Keywords: Fertilization. Bioethics. Genetic Privacy. Genetic Collection. Personality Law. Genetic Heritage. Fundamental right. Human gene. Bi-right. Genetic Collection. Booty. Successions. In vitro fertilization. Post-mortem fertilization.
Sumário: Introdução. 1. Conceito de Patrimônio Genético – Direito da Personalidade. 2. Efeitos Jurídicos do Evento Morte – Fertilização Póstuma – Requisito e Possibilidade. Conclusão. Referências.
Introdução
Devido aos avanços tecnológicos casais tem optado pela paternidade somente após a realização profissional, uma vez que a vontade de ter filhos não guarda mais limites biológicos severos. Assim, podemos observar que o projeto de ter filhos tem sido adiado ou mesmo retomado, com frequência, em idade avançada.
Nesse caso é comum que durante os procedimentos preparatórios para realização da fertilização in vitro, com o objetivo da inseminação artificial, um dos doadores venha a óbito, permanecendo o material genético preservado para posterior inseminação. Esta utilização de material genético em momento posterior à morte do doador, seja ele do sexo masculino ou feminino, gera efeitos jurídicos, inclusive os sucessórios.
Ao nos debruçarmos sobre o tema observamos que parte da doutrina tem admitido a possibilidade de utilização desse material, com a autorização prévia do falecido2, fundamentados no artigo 1.597, III, IV e V do Código Civil, enquanto que em outras oportunidades decidiu-se pela desnecessidade de autorização, uma vez que a simples doação do material genético3 já caracterizaria a devida autorização.
Deste ponto é que pretendemos examinar os efeitos da morte de doador do material genético em relação à autorização para o uso, confrontando sua perpetuidade prevista no artigo 1.597 do Código Civil com a extinção do vínculo conjugal, extinção do poder familiar, resolução dos contratos de serviços e dos mandatos e procurações e outros casos diante do falecimento.

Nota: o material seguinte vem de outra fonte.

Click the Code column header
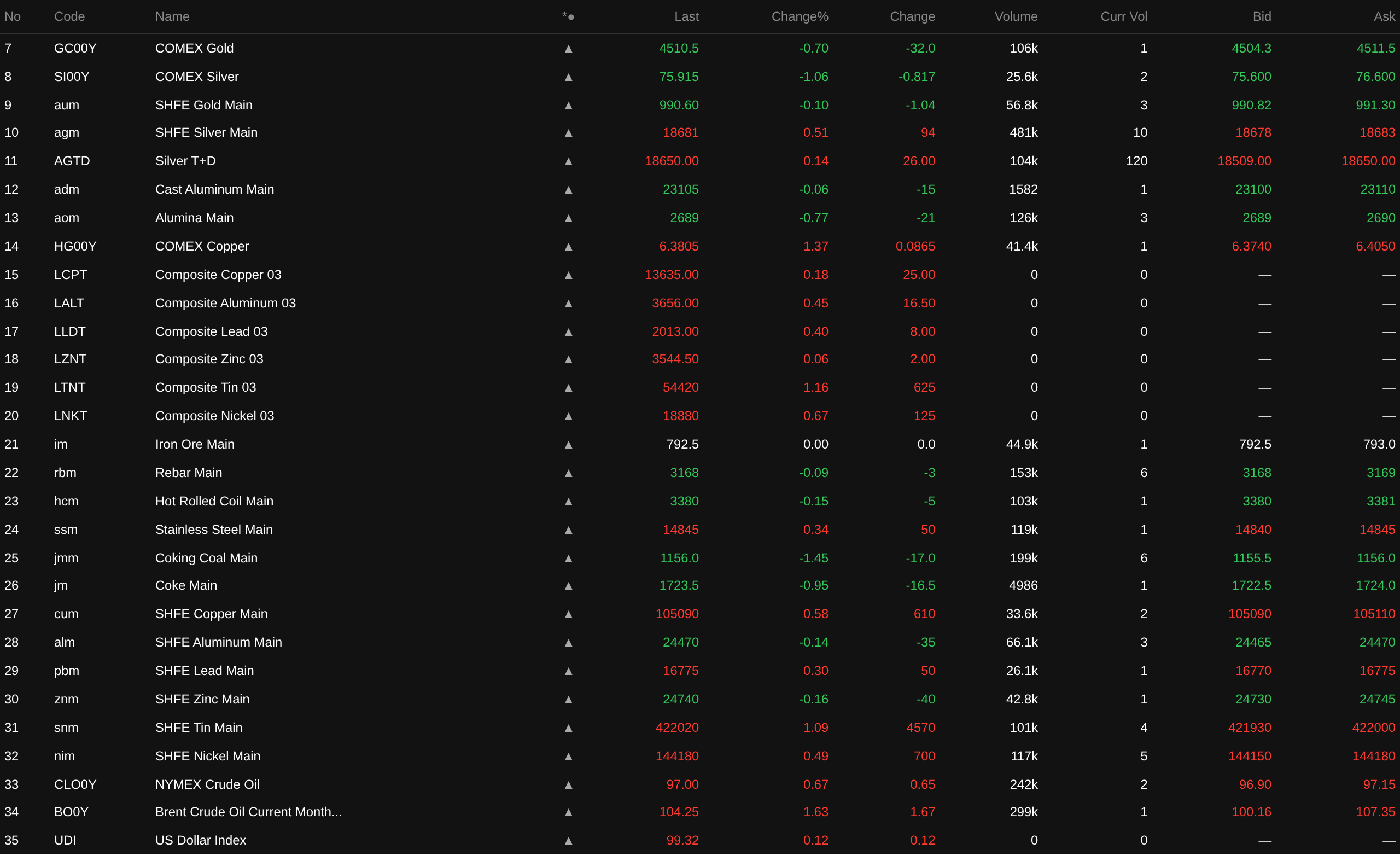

O Patrimônio Genético de um indivíduo se caracteriza pelo conjunto biológico formador da sua identidade, passível de ser observado através da análise de seu DNA e que compõe parte da personalidade. Esse conjunto único é protegido pela Constituição Federal e reconhecido o direito do indivíduo à sua privacidade genética, sendo vedada sua divulgação ou mesmo obtenção sem a devida autorização.
Em algumas oportunidades o Supremo Tribuna Federal – STF já se manifestou sobre a natureza jurídica do material genético. Destaca-se a Repercussão Geral sobre a obrigatoriedade de coleta de material biológico para obtenção do perfil criminal, na execução penal por crimes violentos, assim fundamentada:
“Os limites dos poderes do Estado de colher material biológico de suspeitos ou condenados por crimes, de traçar o respectivo perfil genético, de armazenar os perfis em bancos de dados e de fazer uso dessas informações são objeto de discussão nos diversos sistemas jurídicos.
O Tribunal Europeu dos Direitos Humanos já́ se debruçou sobre a questão em algumas oportunidades.
…
De tudo se extrai o reconhecimento de que as informações genéticas encontram proteção jurídica na inviolabilidade da vida privada – privacidade genética.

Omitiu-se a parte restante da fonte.